There is now a plethora of books for all age ranges that explore the reality of leaving your home and crossing unfamiliar, dangerous land to try and start a new life. One of my personal favourites is the beautiful, deeply moving picture book by Kate Milner: My Name is Not Refugee, in which a young boy discusses with his mother the journey that they are about to face. She tells him they will walk and walk and walk, and will see new and exciting things. Another is In the Sea There are Crocodiles by Fabio Geda, aimed at 9 to 12 year-olds, which tells the true story of Enaiatollah. When his village falls prey to the Taliban, he and his mother must leave Afghanistan. Enaiatollah’s mother is forced to abandon him in a camp in Pakistan, and so he begins his incredible voyage across many countries, all alone, until he reaches Italy. And that’s just a couple! Other titles include Give Me Shelter by Tony Bradman, The Boy At The Back of the Class by Onjali Q Rauf, and The Journey by Francesca Sanna. Whether it’s a picture based text for toddlers or a longer novel for teens, the choice is pretty broad, and getting broader.
In the climate we’re living in, books like these are invaluable. The headlines are full of stories of intolerance and anger, and literature- childrens’ included- can’t ignore it. Books such as Exit West by Mohsin Hamid are paving the way for a discussion about the migrant crisis and it’s fantastic that children’s fiction is following suit.
Yes, there are arguments to be made that now more than ever than ever is a time for escapism, and that kids should be protected from the complexities of the adult world. I’m not suggesting that someone needs to write Biff and Chip Stop an EDL Rally (are Biff and Chip still alive?), but children’s literature needs more realism.
I’d go as far as to say that these books about refugees are the most important thing to happen to the childrens’ publishing industry since Harry Potter. They are a way in to difficult, sensitive topics that some parents might be struggling to explain, and the introduction to important conversations that children need to be having. Picture books such as Kate Milner’s allow a young reader the chance to imagine a situation completely alien to them, one where a person their own age might be separated from their family or forced to leave all their friends behind to walk hundreds of miles. This encourages empathy at an early age. The novels aimed at slightly older children give them the opportunity to delve slightly deeper into the issue, perhaps introducing ideas such as terrorism or racism.
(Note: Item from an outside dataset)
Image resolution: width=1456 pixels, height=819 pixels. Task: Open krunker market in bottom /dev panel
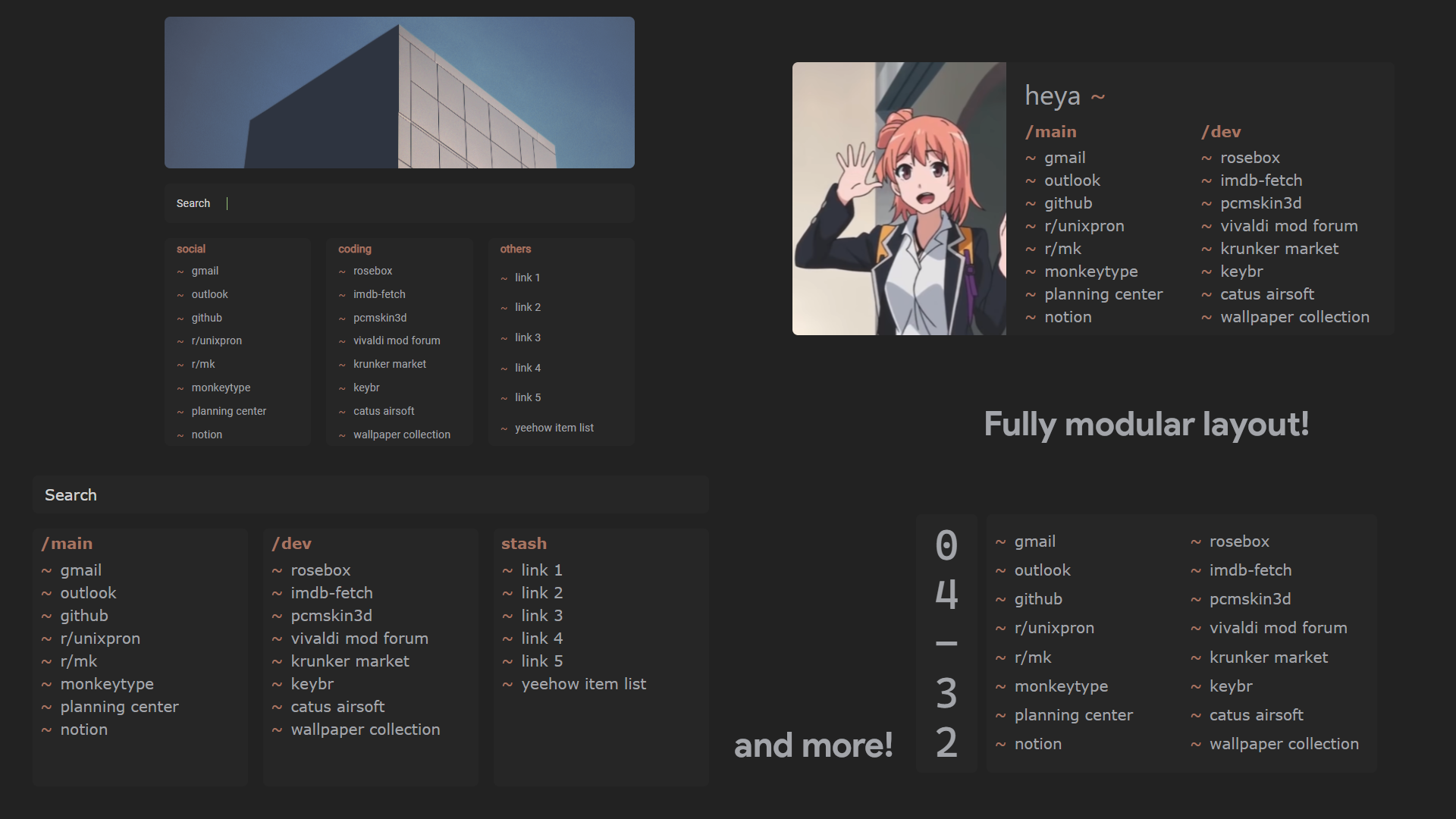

Of course, children’s books have always born a certain degree of responsibility to educate, emotionally as well as academically. You’d be hard pressed to find a popular story that didn’t impart some kind of moral message about compassion, acceptance, forgiveness etc. But the possibility of framing those messages around a political crisis? That’s fairly new.
This isn’t to say that any children’s fiction writer has an obligation to school their readers in current affairs. Neither is it to detract from the vital role that genres like fantasy can play in children’s development. Ultimately, literature is for enjoyment, and if that enjoyment stems from sci-fi, or dragons, or fairy tales, then great. Any engagement with words at a young age is something to be celebrated. But I think there is space in the market for more books that deal with the troubling aspects of our current culture, in a sensitive and appropriate way. Deportation, racial profiling, every day sexism; they all sound like big scary ideas too dark for youth fiction. And yet, they have all, in one way or another been touched upon in children’s literature. Just look at the rise in stories of successful girls that are promoting gender equality at a young age.
The refugee crisis is just the beginning; where’s the child friendly explanation of Brexit? Just kidding. No one should have to fall asleep dreaming of Theresa May. But really, there is a whole host of topical ideas that could be explored via kids’ books, with great effect.
So, my plea is ‘More, more, more!’. More direct subject matter. More volume. More publicity. These books have the potential to do something really extraordinary in terms of the empathy, tolerance and understanding they can elicit in children.